### What the task asks
Every line in the listing below from the one with "Close the dialog with the X icon" through the one with "You are a computer-use agent. Viewport: 613px" is to be reproduced exactly, both ends included; leave out the rest.

☆ ☆ ☆ ☆

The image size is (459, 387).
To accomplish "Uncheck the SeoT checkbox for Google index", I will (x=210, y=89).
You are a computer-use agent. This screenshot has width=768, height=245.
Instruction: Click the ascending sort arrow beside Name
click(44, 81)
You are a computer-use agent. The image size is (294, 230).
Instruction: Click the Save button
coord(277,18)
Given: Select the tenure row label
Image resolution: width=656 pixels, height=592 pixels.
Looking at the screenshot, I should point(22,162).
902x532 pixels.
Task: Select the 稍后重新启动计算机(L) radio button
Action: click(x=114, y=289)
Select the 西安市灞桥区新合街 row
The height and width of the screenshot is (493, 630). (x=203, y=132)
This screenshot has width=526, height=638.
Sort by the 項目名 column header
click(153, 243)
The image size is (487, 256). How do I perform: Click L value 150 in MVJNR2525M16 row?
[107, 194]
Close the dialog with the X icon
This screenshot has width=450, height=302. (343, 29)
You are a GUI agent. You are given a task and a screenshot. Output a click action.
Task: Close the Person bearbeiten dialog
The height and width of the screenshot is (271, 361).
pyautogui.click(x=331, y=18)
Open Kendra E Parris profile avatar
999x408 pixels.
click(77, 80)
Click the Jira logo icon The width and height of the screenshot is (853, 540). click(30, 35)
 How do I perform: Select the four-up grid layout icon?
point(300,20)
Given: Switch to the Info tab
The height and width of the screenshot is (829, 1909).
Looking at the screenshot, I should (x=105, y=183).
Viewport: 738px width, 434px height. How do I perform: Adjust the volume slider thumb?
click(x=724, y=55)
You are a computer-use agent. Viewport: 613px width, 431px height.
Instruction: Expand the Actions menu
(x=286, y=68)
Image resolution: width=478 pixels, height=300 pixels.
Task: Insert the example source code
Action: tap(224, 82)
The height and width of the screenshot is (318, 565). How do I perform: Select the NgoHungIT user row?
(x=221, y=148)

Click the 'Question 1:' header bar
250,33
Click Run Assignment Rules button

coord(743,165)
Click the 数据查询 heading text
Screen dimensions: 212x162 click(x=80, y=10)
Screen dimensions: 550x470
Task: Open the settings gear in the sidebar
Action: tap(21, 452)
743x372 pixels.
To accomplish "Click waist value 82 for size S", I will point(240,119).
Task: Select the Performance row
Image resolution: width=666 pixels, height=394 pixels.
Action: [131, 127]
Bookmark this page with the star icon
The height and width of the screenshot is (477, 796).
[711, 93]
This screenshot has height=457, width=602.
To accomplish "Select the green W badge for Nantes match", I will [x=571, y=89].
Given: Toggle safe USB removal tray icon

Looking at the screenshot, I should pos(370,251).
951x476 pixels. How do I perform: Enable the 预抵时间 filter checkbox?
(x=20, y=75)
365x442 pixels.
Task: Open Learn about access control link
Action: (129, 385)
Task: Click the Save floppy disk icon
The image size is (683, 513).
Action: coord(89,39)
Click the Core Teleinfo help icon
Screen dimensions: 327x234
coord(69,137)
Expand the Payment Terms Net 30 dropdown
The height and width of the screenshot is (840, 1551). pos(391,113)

☆ ☆ ☆ ☆

### Result below
Close the dialog with the X icon
This screenshot has width=450, height=302. (343, 29)
You are a GUI agent. You are given a task and a screenshot. Output a click action.
Task: Close the Person bearbeiten dialog
The height and width of the screenshot is (271, 361).
pyautogui.click(x=331, y=18)
Open Kendra E Parris profile avatar
999x408 pixels.
click(77, 80)
Click the Jira logo icon The width and height of the screenshot is (853, 540). click(30, 35)
 How do I perform: Select the four-up grid layout icon?
point(300,20)
Given: Switch to the Info tab
The height and width of the screenshot is (829, 1909).
Looking at the screenshot, I should (x=105, y=183).
Viewport: 738px width, 434px height. How do I perform: Adjust the volume slider thumb?
click(x=724, y=55)
You are a computer-use agent. Viewport: 613px width, 431px height.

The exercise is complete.